> [What is required]: The records are to be copied exactly and in full.

[Saved data entries]
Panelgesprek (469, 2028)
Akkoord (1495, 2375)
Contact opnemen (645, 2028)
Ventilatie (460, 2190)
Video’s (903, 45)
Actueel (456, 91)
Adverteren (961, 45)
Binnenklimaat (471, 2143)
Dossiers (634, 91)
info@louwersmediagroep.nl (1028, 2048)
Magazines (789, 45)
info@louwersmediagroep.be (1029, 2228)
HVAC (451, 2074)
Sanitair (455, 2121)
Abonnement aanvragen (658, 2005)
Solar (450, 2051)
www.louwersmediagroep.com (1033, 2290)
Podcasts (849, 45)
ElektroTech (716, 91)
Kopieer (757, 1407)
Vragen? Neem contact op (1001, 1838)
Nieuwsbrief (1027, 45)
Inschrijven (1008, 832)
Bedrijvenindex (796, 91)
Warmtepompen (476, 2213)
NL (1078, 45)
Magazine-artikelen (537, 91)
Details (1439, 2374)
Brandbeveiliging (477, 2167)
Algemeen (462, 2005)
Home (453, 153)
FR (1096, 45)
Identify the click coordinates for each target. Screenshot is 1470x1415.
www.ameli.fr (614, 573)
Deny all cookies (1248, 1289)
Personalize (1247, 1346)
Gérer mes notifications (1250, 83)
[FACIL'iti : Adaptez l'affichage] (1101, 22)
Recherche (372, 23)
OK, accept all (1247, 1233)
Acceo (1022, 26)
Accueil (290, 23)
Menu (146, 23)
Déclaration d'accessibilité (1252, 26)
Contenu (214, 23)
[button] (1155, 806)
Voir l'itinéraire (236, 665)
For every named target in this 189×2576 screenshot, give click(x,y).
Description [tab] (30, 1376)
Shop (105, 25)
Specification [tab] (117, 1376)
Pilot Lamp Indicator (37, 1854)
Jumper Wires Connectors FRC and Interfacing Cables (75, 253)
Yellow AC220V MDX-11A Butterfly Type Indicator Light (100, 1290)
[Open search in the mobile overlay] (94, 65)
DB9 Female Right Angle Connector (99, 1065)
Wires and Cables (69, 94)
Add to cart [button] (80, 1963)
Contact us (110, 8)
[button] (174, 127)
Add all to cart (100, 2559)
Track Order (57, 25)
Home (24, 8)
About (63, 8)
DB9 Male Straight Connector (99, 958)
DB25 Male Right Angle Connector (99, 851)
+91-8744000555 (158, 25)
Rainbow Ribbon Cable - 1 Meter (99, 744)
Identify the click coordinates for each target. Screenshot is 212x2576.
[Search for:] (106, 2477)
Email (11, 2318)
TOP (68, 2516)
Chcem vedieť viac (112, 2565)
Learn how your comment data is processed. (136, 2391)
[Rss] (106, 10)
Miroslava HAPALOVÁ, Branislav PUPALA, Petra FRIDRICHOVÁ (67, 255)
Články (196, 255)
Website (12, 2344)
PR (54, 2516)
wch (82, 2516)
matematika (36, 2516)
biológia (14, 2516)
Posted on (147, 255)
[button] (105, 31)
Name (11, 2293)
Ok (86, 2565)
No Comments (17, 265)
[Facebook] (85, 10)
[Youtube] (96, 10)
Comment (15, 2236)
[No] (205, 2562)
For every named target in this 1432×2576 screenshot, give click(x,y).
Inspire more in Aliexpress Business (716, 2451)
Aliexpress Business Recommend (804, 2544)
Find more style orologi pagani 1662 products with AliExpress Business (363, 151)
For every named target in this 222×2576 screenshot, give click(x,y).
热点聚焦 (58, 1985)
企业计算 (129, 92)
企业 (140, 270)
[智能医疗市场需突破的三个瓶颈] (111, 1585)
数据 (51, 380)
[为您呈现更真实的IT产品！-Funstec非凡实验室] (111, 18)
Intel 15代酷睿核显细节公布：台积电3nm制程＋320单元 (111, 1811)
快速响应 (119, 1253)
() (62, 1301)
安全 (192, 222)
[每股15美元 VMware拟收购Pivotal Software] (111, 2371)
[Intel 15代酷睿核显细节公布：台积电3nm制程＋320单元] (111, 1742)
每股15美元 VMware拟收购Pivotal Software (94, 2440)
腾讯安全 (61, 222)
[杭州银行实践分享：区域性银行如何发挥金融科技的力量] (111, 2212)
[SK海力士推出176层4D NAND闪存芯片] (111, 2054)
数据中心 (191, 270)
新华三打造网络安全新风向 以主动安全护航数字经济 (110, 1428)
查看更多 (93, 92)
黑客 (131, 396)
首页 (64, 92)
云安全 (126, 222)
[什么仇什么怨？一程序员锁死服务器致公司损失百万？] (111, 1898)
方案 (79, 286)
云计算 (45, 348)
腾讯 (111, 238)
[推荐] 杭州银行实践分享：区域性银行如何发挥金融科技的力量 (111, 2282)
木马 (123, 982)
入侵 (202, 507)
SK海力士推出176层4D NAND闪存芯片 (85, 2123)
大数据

> [Answer area]:
Panelgesprek (469, 2028)
Akkoord (1495, 2375)
Contact opnemen (645, 2028)
Ventilatie (460, 2190)
Video’s (903, 45)
Actueel (456, 91)
Adverteren (961, 45)
Binnenklimaat (471, 2143)
Dossiers (634, 91)
info@louwersmediagroep.nl (1028, 2048)
Magazines (789, 45)
info@louwersmediagroep.be (1029, 2228)
HVAC (451, 2074)
Sanitair (455, 2121)
Abonnement aanvragen (658, 2005)
Solar (450, 2051)
www.louwersmediagroep.com (1033, 2290)
Podcasts (849, 45)
ElektroTech (716, 91)
Kopieer (757, 1407)
Vragen? Neem contact op (1001, 1838)
Nieuwsbrief (1027, 45)
Inschrijven (1008, 832)
Bedrijvenindex (796, 91)
Warmtepompen (476, 2213)
NL (1078, 45)
Magazine-artikelen (537, 91)
Details (1439, 2374)
Brandbeveiliging (477, 2167)
Algemeen (462, 2005)
Home (453, 153)
FR (1096, 45)
Identify the click coordinates for each target. Screenshot is 1470x1415.
www.ameli.fr (614, 573)
Deny all cookies (1248, 1289)
Personalize (1247, 1346)
Gérer mes notifications (1250, 83)
[FACIL'iti : Adaptez l'affichage] (1101, 22)
Recherche (372, 23)
OK, accept all (1247, 1233)
Acceo (1022, 26)
Accueil (290, 23)
Menu (146, 23)
Déclaration d'accessibilité (1252, 26)
Contenu (214, 23)
[button] (1155, 806)
Voir l'itinéraire (236, 665)
For every named target in this 189×2576 screenshot, give click(x,y).
Description [tab] (30, 1376)
Shop (105, 25)
Specification [tab] (117, 1376)
Pilot Lamp Indicator (37, 1854)
Jumper Wires Connectors FRC and Interfacing Cables (75, 253)
Yellow AC220V MDX-11A Butterfly Type Indicator Light (100, 1290)
[Open search in the mobile overlay] (94, 65)
DB9 Female Right Angle Connector (99, 1065)
Wires and Cables (69, 94)
Add to cart [button] (80, 1963)
Contact us (110, 8)
[button] (174, 127)
Add all to cart (100, 2559)
Track Order (57, 25)
Home (24, 8)
About (63, 8)
DB9 Male Straight Connector (99, 958)
DB25 Male Right Angle Connector (99, 851)
+91-8744000555 (158, 25)
Rainbow Ribbon Cable - 1 Meter (99, 744)
Identify the click coordinates for each target. Screenshot is 212x2576.
[Search for:] (106, 2477)
Email (11, 2318)
TOP (68, 2516)
Chcem vedieť viac (112, 2565)
Learn how your comment data is processed. (136, 2391)
[Rss] (106, 10)
Miroslava HAPALOVÁ, Branislav PUPALA, Petra FRIDRICHOVÁ (67, 255)
Články (196, 255)
Website (12, 2344)
PR (54, 2516)
wch (82, 2516)
matematika (36, 2516)
biológia (14, 2516)
Posted on (147, 255)
[button] (105, 31)
Name (11, 2293)
Ok (86, 2565)
No Comments (17, 265)
[Facebook] (85, 10)
[Youtube] (96, 10)
Comment (15, 2236)
[No] (205, 2562)
For every named target in this 1432×2576 screenshot, give click(x,y).
Inspire more in Aliexpress Business (716, 2451)
Aliexpress Business Recommend (804, 2544)
Find more style orologi pagani 1662 products with AliExpress Business (363, 151)
For every named target in this 222×2576 screenshot, give click(x,y).
热点聚焦 (58, 1985)
企业计算 (129, 92)
企业 (140, 270)
[智能医疗市场需突破的三个瓶颈] (111, 1585)
数据 (51, 380)
[为您呈现更真实的IT产品！-Funstec非凡实验室] (111, 18)
Intel 15代酷睿核显细节公布：台积电3nm制程＋320单元 (111, 1811)
快速响应 (119, 1253)
() (62, 1301)
安全 (192, 222)
[每股15美元 VMware拟收购Pivotal Software] (111, 2371)
[Intel 15代酷睿核显细节公布：台积电3nm制程＋320单元] (111, 1742)
每股15美元 VMware拟收购Pivotal Software (94, 2440)
腾讯安全 (61, 222)
[杭州银行实践分享：区域性银行如何发挥金融科技的力量] (111, 2212)
[SK海力士推出176层4D NAND闪存芯片] (111, 2054)
数据中心 (191, 270)
新华三打造网络安全新风向 以主动安全护航数字经济 (110, 1428)
查看更多 (93, 92)
黑客 (131, 396)
首页 (64, 92)
云安全 (126, 222)
[什么仇什么怨？一程序员锁死服务器致公司损失百万？] (111, 1898)
方案 (79, 286)
云计算 (45, 348)
腾讯 (111, 238)
[推荐] 杭州银行实践分享：区域性银行如何发挥金融科技的力量 (111, 2282)
木马 (123, 982)
入侵 (202, 507)
SK海力士推出176层4D NAND闪存芯片 (85, 2123)
大数据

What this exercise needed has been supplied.